What is SQL Injection? SQL injection can be further defined as an attack that inputs SQL queries and commands via web pages. There are many web pages that receive input parameters from a user and based on that input it generates SQL queries directly to a database. For example, when visiting a web site that requires a login and password that web site will send a SQL query to a database to check if the user has a valid account. Using SQL injections you can send a crafted username and password field that will ultimately modify the SQL query that is sent to the database. This modified SQL query can grant you access to the web site or even the database.
SQL Injection Attacks Examples A simply database query like: select * from clients;” is safe from SQL injection. However a query like “select * from clients where clientID = ‘clientid’;” is at risk from SQL injections. This is because the clientID variable can be modified on the client side. A user could simply save the web page, edit the code and then run it against the web application. For example, an attacker is on a web page that requires a login and password and the database is running Microsoft SQL Server. The attacker decides to type in the following command in the login box: a’ exec master.dbo.xp_cmdshell ‘rundll32.exe user32.dll,LockWorkStation’ All depending on how unsecure the server and web application is, this command would cause SQL Server to lock the computer. The following command would turn off IIS, thereby making the site unavailable to anyone: a’ exec master.dbo.xp_cmdshell ‘iisreset/Stop’ Most attackers would not want to disrupt services but gain more information about the data that is stored in the database. If a web application is badly designed it would even be possible to steal credit card information from an online store.

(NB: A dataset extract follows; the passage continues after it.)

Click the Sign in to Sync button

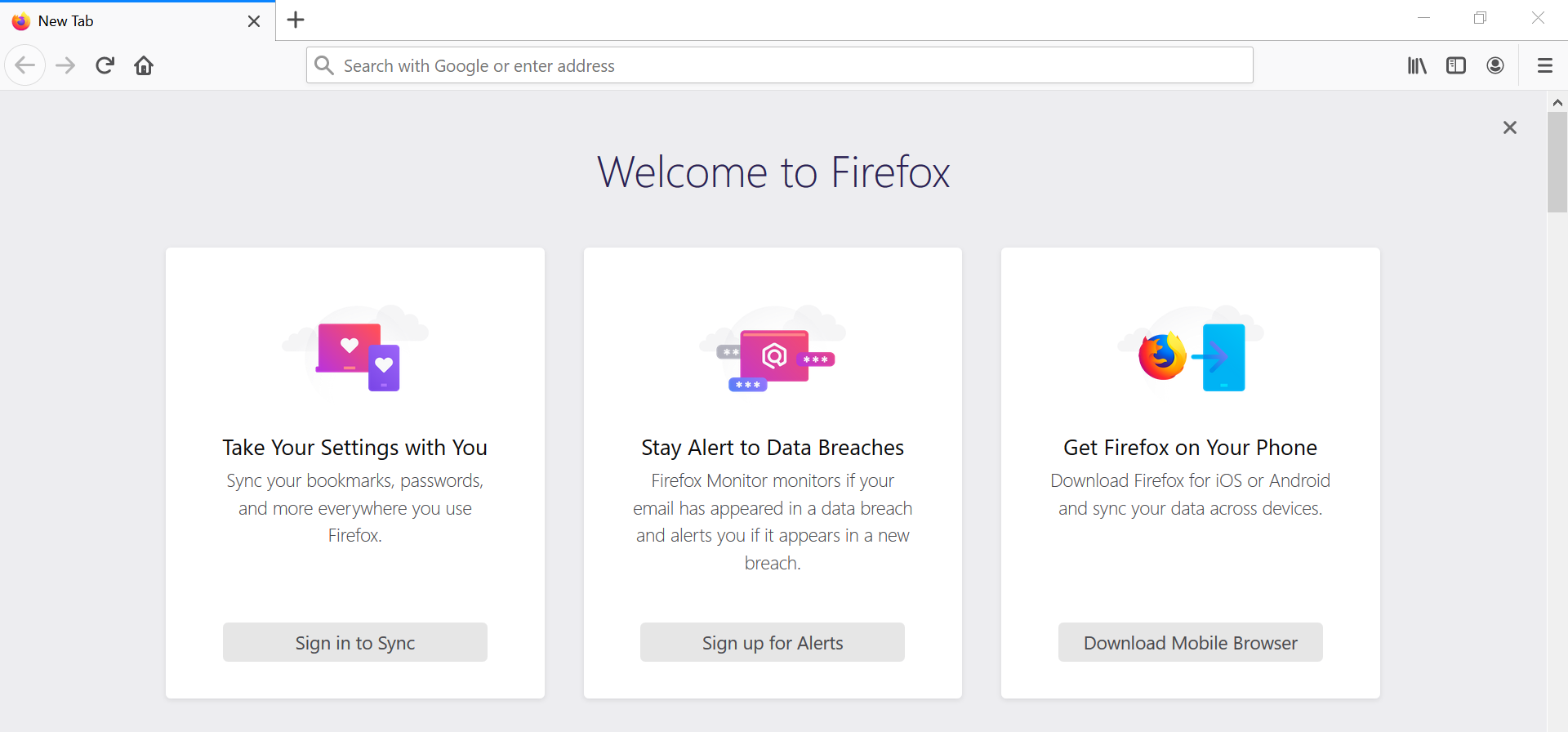355,643
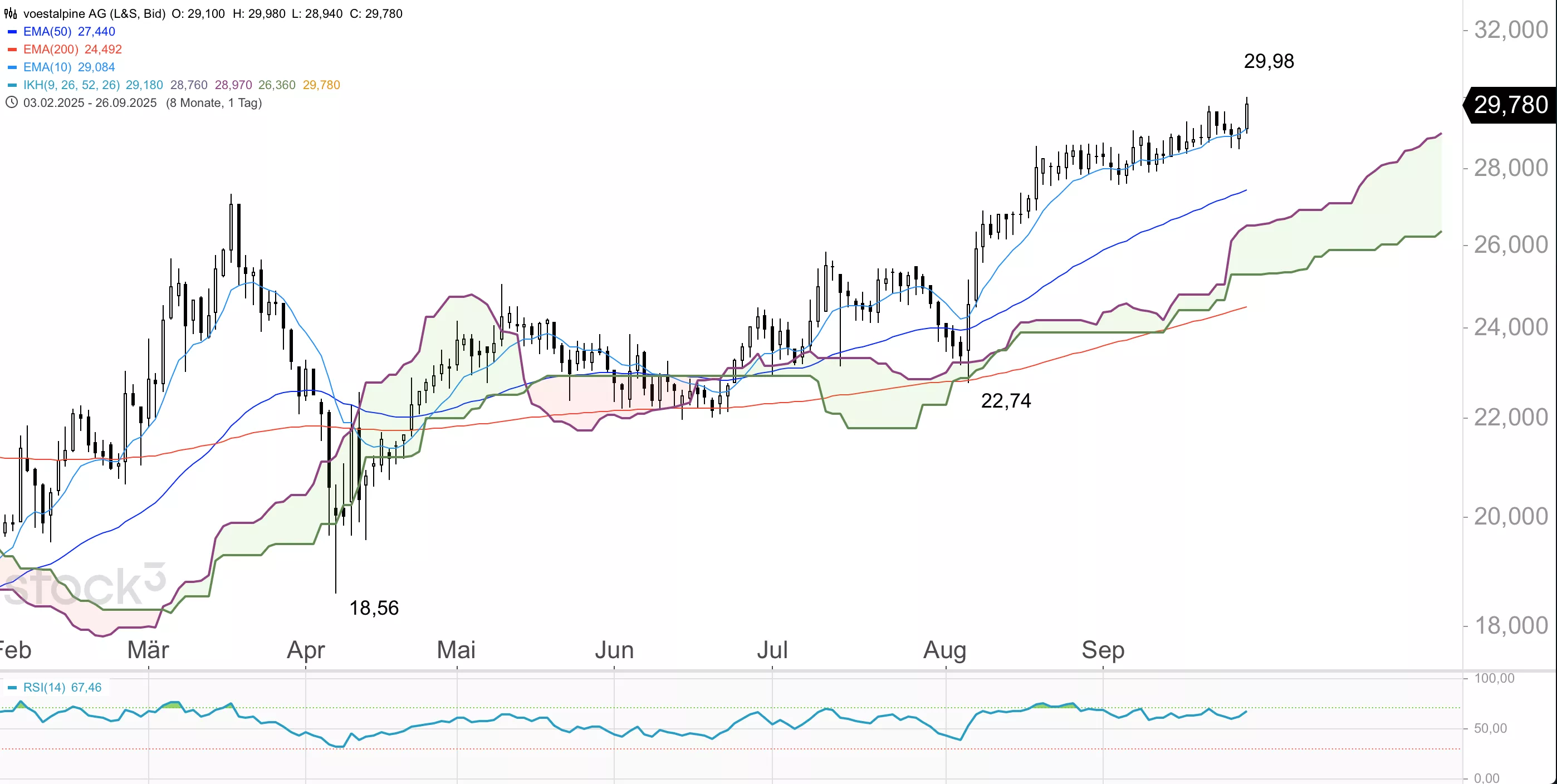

How to Prevent SQL Injections The best way to prevent SQL injection attacks is to develop a secure web application. You can do this by using a safe API that provides a parametrized interface. Additionally, filtering out characters like single quotes, double quotes, backslash, slash, semi colon, new line and extended characters like NULL from user input, parameters from a URL or any values from a cookie. If you have numeric values always convert the variable to an integer before using it in a SQL statement. On the server side you should change the security settings and make sure that the database is running under a lower privileged user account instead of an administrator account. Without proper safeguards, web applications are very vulnerable to different types of attacks. One of the most common types of attacks involving database applications is SQL injections. By using this method a hacker can input commands to the application with the hopes of gaining unauthorized access to the database. However by following the suggestions above SQL injection attacks can be prevented.